[Rows]
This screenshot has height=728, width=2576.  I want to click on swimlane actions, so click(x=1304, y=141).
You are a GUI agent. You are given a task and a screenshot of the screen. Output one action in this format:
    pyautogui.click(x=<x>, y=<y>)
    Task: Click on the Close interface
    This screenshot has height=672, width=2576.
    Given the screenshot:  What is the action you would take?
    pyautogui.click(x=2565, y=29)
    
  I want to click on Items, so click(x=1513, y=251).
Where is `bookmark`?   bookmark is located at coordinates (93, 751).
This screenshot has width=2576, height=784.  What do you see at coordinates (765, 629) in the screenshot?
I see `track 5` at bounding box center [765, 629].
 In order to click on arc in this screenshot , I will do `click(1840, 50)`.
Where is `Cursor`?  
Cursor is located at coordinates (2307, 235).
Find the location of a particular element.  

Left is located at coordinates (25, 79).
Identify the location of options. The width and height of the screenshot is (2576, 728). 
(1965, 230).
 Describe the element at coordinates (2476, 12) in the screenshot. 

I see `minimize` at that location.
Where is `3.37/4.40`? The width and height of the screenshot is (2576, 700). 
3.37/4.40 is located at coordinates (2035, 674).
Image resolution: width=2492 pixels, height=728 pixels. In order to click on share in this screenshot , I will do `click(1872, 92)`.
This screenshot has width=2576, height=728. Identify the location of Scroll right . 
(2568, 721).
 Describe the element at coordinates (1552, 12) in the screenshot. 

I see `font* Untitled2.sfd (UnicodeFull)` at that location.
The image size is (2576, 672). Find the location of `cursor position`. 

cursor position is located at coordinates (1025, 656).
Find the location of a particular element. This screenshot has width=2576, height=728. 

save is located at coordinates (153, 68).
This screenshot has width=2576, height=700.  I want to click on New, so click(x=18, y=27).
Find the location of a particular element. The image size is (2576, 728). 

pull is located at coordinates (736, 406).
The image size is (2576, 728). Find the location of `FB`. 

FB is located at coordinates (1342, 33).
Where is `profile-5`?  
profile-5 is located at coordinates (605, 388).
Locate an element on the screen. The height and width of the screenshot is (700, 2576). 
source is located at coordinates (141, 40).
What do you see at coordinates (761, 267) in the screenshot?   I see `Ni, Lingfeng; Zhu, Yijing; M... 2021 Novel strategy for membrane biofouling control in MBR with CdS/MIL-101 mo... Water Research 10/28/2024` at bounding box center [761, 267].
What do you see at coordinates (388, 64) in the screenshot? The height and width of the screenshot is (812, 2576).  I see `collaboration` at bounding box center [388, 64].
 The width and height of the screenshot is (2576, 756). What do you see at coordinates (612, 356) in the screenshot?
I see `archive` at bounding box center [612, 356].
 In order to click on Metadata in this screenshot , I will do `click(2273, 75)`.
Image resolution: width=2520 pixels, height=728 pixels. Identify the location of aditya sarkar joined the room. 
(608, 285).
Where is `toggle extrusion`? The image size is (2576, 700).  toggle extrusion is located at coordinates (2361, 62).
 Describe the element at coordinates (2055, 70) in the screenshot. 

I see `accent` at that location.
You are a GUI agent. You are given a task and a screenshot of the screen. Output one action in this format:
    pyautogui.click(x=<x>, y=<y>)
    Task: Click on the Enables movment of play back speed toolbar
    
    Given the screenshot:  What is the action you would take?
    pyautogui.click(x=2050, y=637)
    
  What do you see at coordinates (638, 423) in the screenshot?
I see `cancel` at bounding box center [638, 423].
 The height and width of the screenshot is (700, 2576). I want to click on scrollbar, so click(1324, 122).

[Stated problem]
Rewrite only the part of the entries that opens with the line containing "Identify the location of options." and closes with the line containing "pull is located at coordinates (736, 406).", switching "Describe the element" to "Identify the element" and leaving everything else unchanged.

[Solved problem]
Identify the location of options. The width and height of the screenshot is (2576, 728). 
(1965, 230).
 Identify the element at coordinates (2476, 12) in the screenshot. 

I see `minimize` at that location.
Where is `3.37/4.40`? The width and height of the screenshot is (2576, 700). 
3.37/4.40 is located at coordinates (2035, 674).
Image resolution: width=2492 pixels, height=728 pixels. In order to click on share in this screenshot , I will do `click(1872, 92)`.
This screenshot has width=2576, height=728. Identify the location of Scroll right . 
(2568, 721).
 Identify the element at coordinates (1552, 12) in the screenshot. 

I see `font* Untitled2.sfd (UnicodeFull)` at that location.
The image size is (2576, 672). Find the location of `cursor position`. 

cursor position is located at coordinates (1025, 656).
Find the location of a particular element. This screenshot has width=2576, height=728. 

save is located at coordinates (153, 68).
This screenshot has width=2576, height=700.  I want to click on New, so click(x=18, y=27).
Find the location of a particular element. The image size is (2576, 728). 

pull is located at coordinates (736, 406).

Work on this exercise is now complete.